Looking at the entries below, how many lines include the word "computer"? Answer with the number alone.

Records from a dataset:
__________
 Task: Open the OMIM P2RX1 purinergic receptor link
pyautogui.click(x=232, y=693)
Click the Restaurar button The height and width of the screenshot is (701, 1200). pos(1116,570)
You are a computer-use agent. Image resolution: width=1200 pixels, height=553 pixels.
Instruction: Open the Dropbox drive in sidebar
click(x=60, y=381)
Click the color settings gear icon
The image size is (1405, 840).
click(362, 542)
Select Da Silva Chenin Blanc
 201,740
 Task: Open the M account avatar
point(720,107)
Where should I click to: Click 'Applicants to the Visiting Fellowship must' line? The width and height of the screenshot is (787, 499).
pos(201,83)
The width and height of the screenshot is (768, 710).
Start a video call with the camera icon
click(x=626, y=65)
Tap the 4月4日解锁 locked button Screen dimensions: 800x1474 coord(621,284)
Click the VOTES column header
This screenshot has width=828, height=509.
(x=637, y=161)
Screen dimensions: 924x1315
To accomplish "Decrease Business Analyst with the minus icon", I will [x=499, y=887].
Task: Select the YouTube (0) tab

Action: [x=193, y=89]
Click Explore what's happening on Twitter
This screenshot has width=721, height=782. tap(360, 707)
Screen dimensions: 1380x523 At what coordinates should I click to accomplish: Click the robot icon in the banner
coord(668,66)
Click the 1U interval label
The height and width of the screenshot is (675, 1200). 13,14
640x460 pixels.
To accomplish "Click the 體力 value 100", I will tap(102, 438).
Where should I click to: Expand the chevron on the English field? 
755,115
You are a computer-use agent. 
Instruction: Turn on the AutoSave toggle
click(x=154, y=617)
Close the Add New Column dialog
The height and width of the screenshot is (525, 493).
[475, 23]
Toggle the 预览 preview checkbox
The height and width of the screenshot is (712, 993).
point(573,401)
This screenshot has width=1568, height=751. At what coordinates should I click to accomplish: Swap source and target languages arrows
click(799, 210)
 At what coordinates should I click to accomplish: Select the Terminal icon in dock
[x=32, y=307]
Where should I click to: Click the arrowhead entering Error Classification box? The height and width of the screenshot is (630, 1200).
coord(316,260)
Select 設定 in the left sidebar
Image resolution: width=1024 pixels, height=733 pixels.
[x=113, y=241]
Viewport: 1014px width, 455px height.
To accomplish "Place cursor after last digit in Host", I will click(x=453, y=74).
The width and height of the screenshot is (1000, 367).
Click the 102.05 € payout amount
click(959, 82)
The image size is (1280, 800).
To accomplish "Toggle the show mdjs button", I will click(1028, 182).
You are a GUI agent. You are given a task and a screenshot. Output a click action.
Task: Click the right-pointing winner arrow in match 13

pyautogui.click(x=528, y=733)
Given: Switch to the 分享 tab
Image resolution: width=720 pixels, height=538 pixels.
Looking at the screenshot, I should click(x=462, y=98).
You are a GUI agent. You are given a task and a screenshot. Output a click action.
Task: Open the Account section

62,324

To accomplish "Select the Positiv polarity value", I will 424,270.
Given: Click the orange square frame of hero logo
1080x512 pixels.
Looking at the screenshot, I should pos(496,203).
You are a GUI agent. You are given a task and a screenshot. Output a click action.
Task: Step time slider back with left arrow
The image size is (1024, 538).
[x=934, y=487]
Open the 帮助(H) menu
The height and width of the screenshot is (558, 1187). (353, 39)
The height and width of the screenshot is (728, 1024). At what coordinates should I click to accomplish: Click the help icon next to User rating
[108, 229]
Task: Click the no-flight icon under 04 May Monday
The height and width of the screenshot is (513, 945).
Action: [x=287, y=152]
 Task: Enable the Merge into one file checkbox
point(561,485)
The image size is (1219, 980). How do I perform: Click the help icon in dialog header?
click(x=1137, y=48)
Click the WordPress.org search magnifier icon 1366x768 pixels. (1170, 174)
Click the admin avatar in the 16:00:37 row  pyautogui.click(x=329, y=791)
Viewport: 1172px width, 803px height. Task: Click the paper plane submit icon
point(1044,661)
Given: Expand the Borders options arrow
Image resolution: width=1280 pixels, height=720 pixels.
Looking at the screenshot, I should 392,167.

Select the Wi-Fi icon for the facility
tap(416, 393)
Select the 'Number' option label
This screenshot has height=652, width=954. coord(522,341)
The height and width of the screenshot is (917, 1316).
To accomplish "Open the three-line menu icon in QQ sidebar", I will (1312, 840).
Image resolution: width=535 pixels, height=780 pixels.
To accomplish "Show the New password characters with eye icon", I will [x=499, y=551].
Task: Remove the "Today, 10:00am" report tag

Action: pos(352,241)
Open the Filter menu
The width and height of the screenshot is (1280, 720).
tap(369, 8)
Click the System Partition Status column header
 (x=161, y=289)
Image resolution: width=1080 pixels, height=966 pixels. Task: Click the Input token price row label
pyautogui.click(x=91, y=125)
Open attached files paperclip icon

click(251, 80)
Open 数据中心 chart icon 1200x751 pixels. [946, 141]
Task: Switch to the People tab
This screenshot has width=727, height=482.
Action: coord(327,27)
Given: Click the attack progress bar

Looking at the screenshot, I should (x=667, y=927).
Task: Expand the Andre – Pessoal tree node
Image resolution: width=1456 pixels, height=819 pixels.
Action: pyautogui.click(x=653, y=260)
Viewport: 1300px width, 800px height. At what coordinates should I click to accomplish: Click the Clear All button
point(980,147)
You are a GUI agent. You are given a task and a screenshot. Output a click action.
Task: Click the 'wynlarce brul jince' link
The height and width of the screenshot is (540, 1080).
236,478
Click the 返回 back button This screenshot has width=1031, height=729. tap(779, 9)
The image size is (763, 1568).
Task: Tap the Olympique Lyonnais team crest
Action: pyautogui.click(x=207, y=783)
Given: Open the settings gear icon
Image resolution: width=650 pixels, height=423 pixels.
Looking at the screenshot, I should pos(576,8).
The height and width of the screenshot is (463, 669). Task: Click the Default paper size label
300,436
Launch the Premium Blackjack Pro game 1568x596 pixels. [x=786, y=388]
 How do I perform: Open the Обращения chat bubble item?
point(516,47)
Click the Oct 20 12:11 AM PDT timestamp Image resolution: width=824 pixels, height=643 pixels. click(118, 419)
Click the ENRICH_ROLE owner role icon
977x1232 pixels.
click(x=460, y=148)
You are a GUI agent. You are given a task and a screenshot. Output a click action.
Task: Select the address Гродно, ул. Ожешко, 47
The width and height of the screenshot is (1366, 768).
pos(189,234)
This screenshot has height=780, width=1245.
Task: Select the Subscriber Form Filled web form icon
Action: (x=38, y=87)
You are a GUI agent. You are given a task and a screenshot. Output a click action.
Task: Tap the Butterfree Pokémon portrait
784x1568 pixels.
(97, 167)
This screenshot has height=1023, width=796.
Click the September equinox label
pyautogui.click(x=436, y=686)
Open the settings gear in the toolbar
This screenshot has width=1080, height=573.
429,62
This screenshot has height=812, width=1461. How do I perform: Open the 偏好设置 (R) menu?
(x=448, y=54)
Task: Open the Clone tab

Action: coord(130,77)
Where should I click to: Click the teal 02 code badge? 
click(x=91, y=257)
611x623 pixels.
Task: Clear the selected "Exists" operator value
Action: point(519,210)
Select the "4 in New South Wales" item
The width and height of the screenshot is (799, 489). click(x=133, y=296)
__________
THE COMPLETED TASK:
2